Ratbi Ilham, Elalaoui Siham Chafai, Moizard Marie-Pierre, Raynaud Martine, Sefiani Abdelaziz
Department of Medical Genetics, National Institute of Health, Morocco.
Turk J Pediatr. 2010 Sep-Oct;52(5):525-8.

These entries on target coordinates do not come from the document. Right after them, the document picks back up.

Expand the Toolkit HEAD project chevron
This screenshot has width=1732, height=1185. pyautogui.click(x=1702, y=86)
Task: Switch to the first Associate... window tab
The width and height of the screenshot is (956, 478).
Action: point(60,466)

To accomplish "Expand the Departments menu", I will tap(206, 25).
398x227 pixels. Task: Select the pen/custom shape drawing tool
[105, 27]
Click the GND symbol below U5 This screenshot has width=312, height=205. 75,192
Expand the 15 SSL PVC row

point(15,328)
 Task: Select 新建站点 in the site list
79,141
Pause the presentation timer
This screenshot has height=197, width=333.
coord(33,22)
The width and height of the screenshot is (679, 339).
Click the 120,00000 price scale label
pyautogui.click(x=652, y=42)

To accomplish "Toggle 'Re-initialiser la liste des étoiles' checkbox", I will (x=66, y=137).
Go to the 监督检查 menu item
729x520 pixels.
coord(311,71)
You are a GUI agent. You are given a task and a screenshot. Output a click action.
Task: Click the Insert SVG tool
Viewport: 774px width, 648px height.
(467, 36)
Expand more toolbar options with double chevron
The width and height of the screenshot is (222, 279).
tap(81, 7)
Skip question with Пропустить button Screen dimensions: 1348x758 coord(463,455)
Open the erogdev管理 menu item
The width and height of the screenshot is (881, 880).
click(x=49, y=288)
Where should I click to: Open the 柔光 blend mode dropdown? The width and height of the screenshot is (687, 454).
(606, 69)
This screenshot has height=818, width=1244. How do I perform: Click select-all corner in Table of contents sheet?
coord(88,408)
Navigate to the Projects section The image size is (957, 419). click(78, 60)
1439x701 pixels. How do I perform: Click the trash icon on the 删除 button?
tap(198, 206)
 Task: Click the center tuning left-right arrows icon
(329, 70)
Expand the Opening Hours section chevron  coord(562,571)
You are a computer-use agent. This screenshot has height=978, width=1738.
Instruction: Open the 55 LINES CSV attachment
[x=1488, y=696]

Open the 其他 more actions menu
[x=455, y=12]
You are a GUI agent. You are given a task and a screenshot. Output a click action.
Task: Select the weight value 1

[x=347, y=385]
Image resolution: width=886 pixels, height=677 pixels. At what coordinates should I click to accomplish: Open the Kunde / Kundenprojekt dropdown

Simpson-Golabi-Behmel Syndrome (SGBS) is a rare recessive X-linked disorder characterized by pre- and postnatal overgrowth, distinctive dysmorphic facies and variable congenital malformations. Most cases have been attributed to mutations in the Glypican-3 (GPC3) gene located at Xq26. Glypican-3 plays essential roles in development by modulating cellular responses to growth factors and morphogens. We report here a novel nonsense mutation of the GPC3 gene in a five-year-old Moroccan patient of consanguineous parents who had SGBS phenotype associated with congenital hypothyroidism.
辛普森-戈拉比-贝梅尔综合征(SGBS)是一种罕见的隐性X连锁疾病,其特征为出生前后过度生长、独特的畸形面容和多种先天性畸形。大多数病例归因于位于Xq26的磷脂酰肌醇蛋白聚糖-3(GPC3)基因突变。磷脂酰肌醇蛋白聚糖-3通过调节细胞对生长因子和形态发生素的反应在发育过程中发挥重要作用。我们在此报告一名五岁摩洛哥患儿的GPC3基因新的无义突变,该患儿父母为近亲结婚,具有与先天性甲状腺功能减退相关的SGBS表型。